In the latest turn in the refugee crisis prior to today’s EU-Turkey summit in Brussels, Macedonian border officials have started profiling arrivals (in addition to beating them) and denying entry to those they deem not to come from war –afflicted cities and provinces. They are operating, allegedly, without authority, and outside international law.

Limiting intake seems logical on the face of it. But have you ever wondered what happens when migrants are forced to return  to the war and destruction they were fleeing?

We met with officials, local groups and spoke with refugee reintegration organizations in Afghanistan, where the number of ‘forced returns’ grew rapidly in the past year.

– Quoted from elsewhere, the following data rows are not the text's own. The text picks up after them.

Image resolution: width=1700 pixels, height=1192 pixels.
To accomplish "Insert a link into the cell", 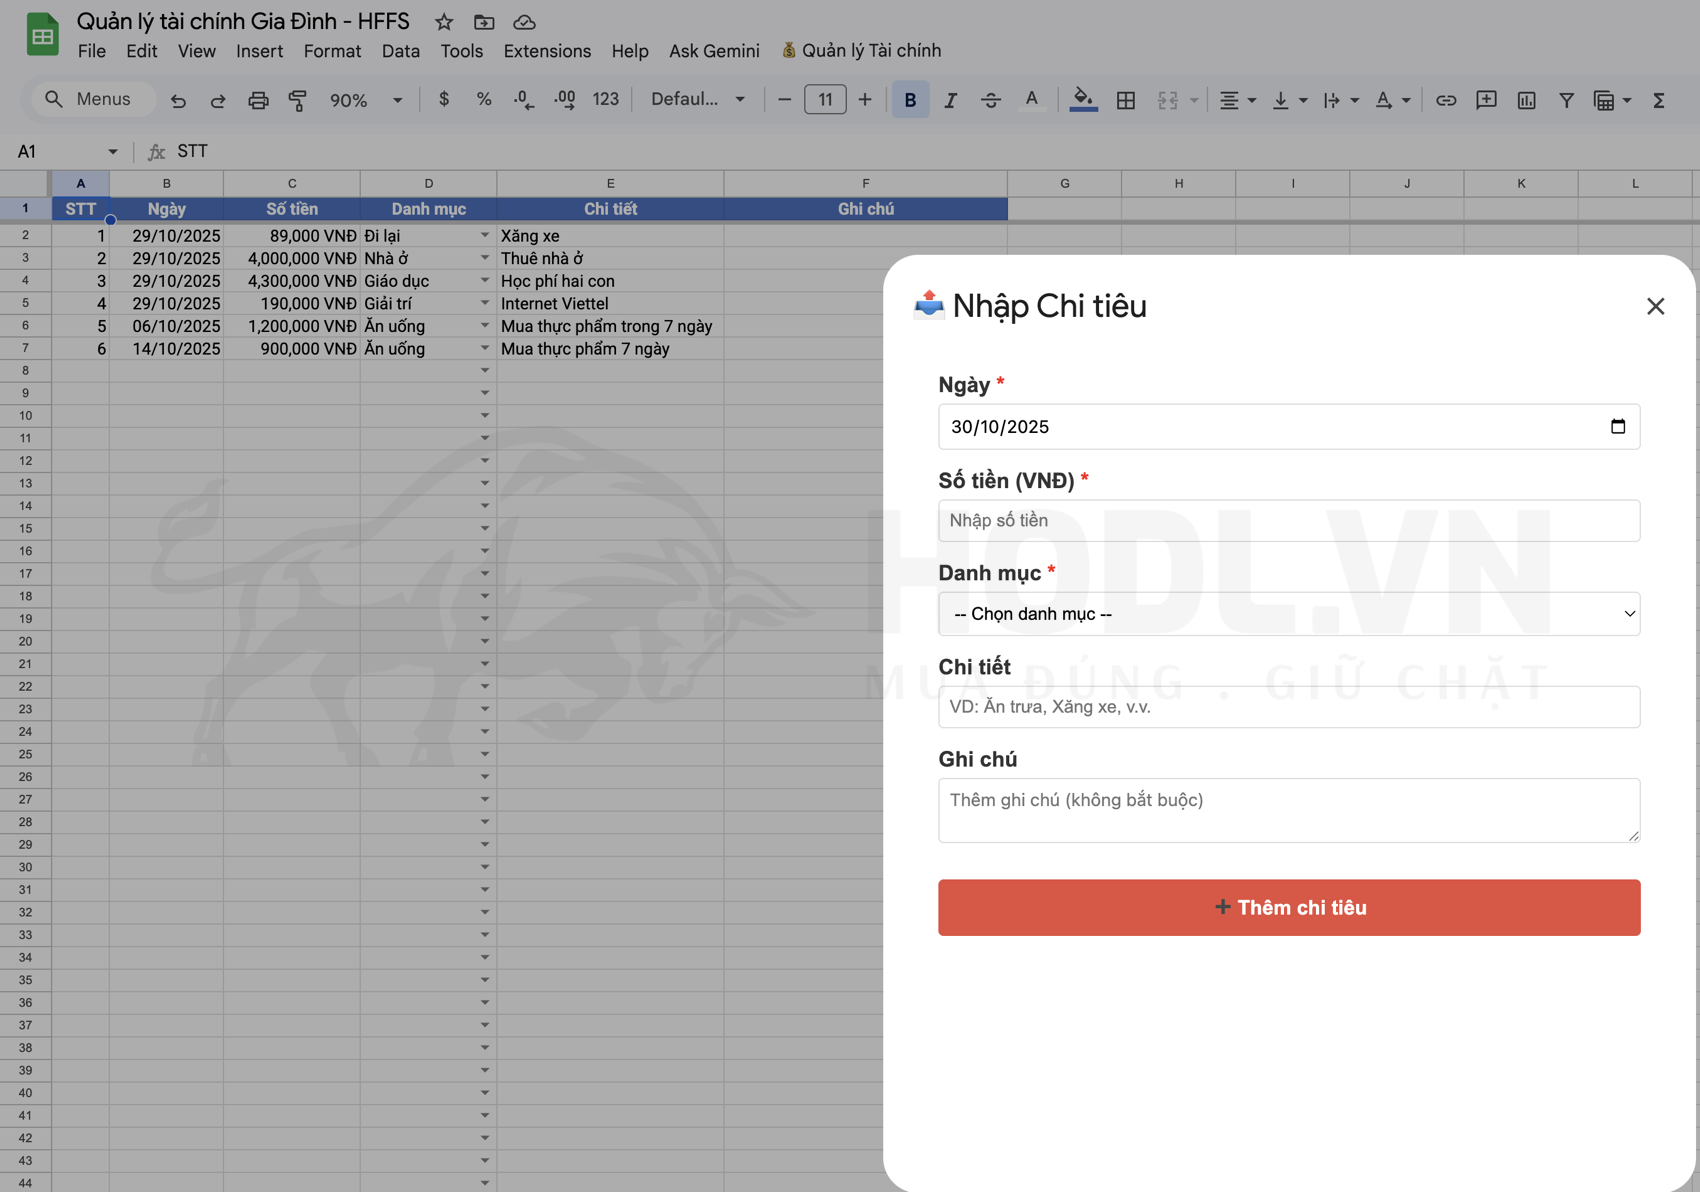I will [1446, 99].
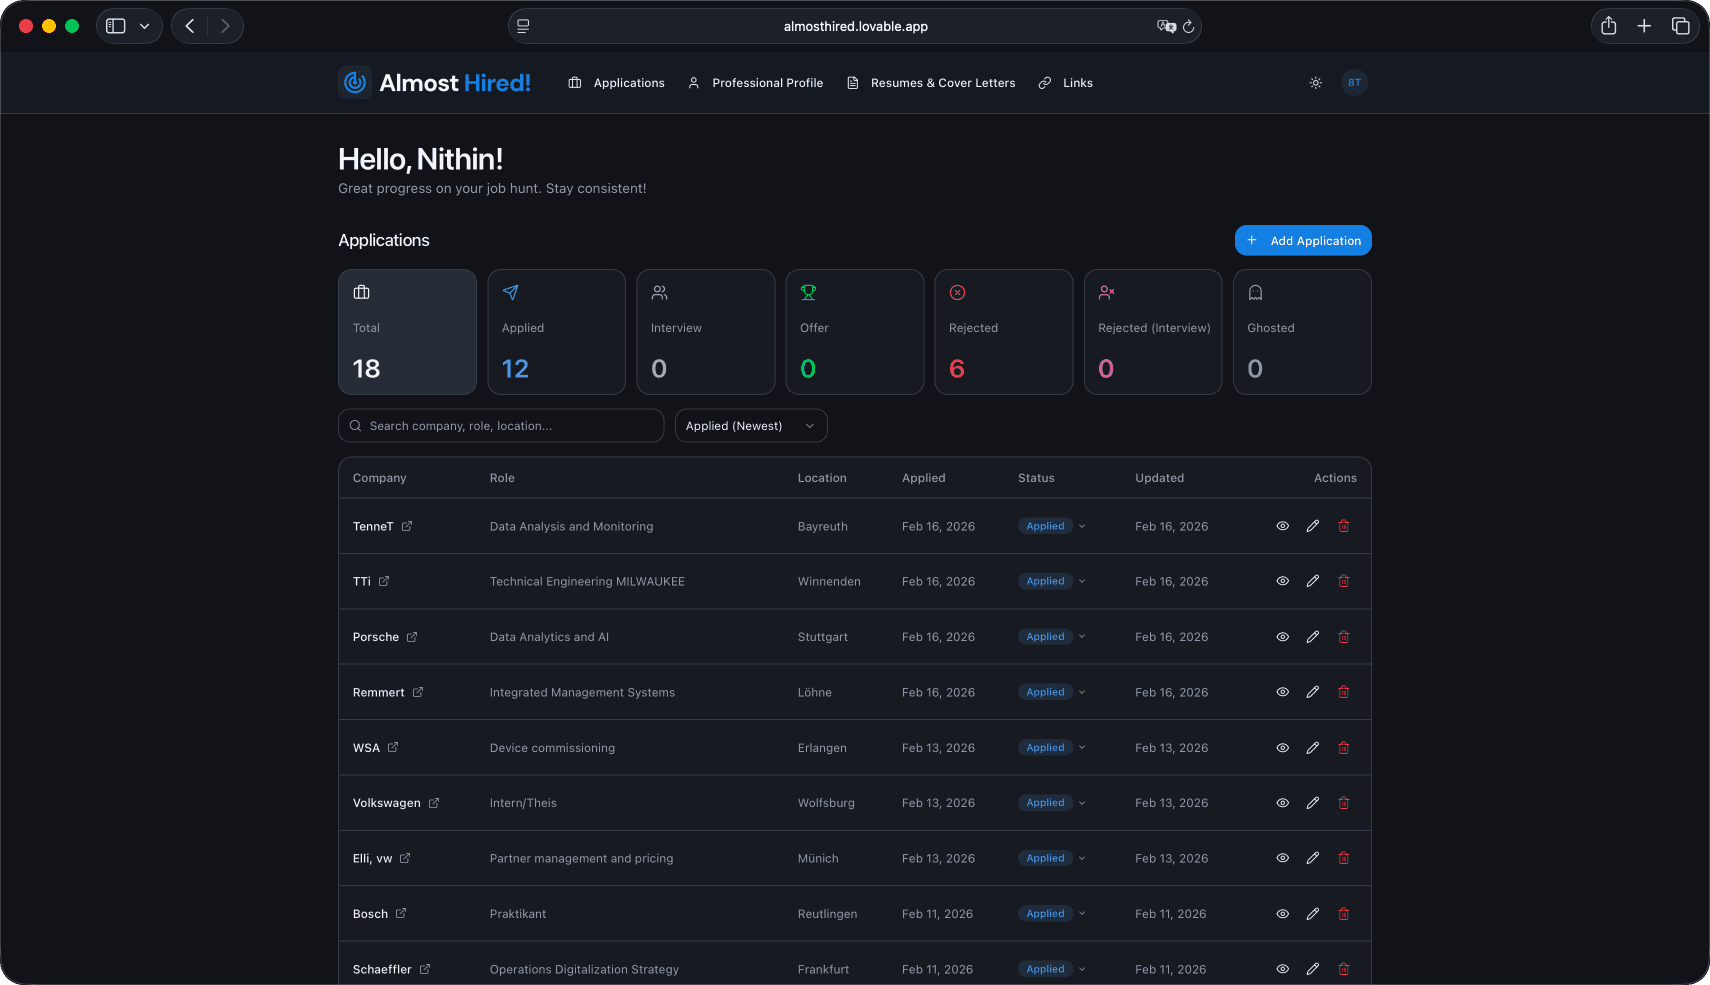Delete the TenneT application with trash icon
This screenshot has width=1710, height=985.
1344,526
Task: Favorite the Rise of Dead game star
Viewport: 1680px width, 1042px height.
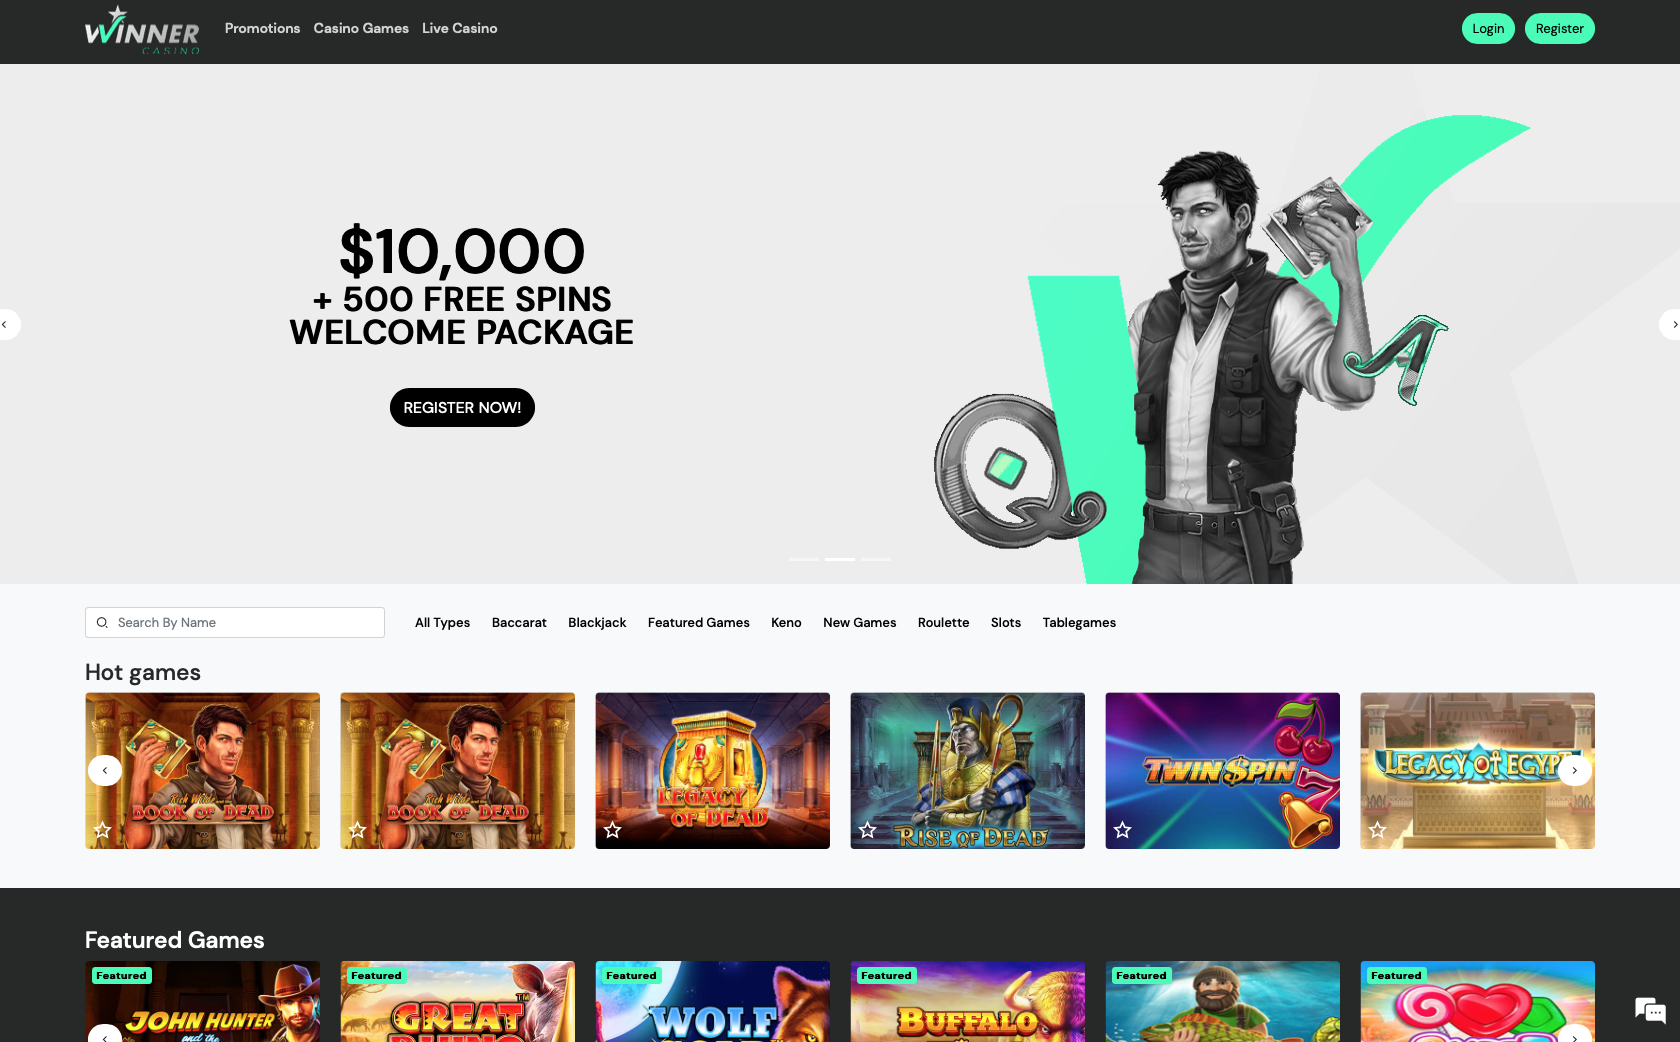Action: pos(868,830)
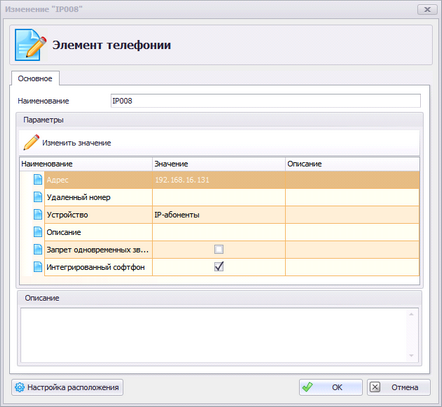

We found that Afghan forced returnees face food insecurity and exposure to ongoing violence, and are at increased risk of joining insurgent groups.  Forcing migrants back into wars is simply not a solution, and can fuel further insecurity and displacement.

The number of forced returns to Afghanistan is increasing as countries in Europe adopt stricter measures to limit intake, and as neighbors Pakistan and Iran push war-weary refugees back home. But Afghanistan is not ready for such flows.

We learned that in some cases returnees are going back not only to Taliban controlled areas, but also those experiencing active fighting /contested areas, because they have not had the time to explore other options. With preparation for return, returnees haven’t had time to tap into a support network, access long-term housing options and so on.

Young male returnees are particularly at risk for recruitment into violent extremist groups and criminal networks. Their high visibility in rural areas, social isolation, and lack of legitimate income opportunities make them easy targets for recruitment. NGOs working with returnees believe that competing violent extremist groups, such as the Islamic State of Iraq and al-Sham, may be more attractive for returnees because of the higher financial incentives they provide.

A lack of access to land, essential services, and income-earning opportunities and exposure to violent conflict means that returnees often become displaced internally, joining the close to one million current internally displaced persons (IDPs). Returnees are resettling in large numbers in urban areas where they hope to escape the violence and poverty, putting additional strain on services and reportedly creating tensions with longer-term residents. Women returnees have been particularly affected by restrictions on mobility that, in turn, affect their access to basic services, including education and health.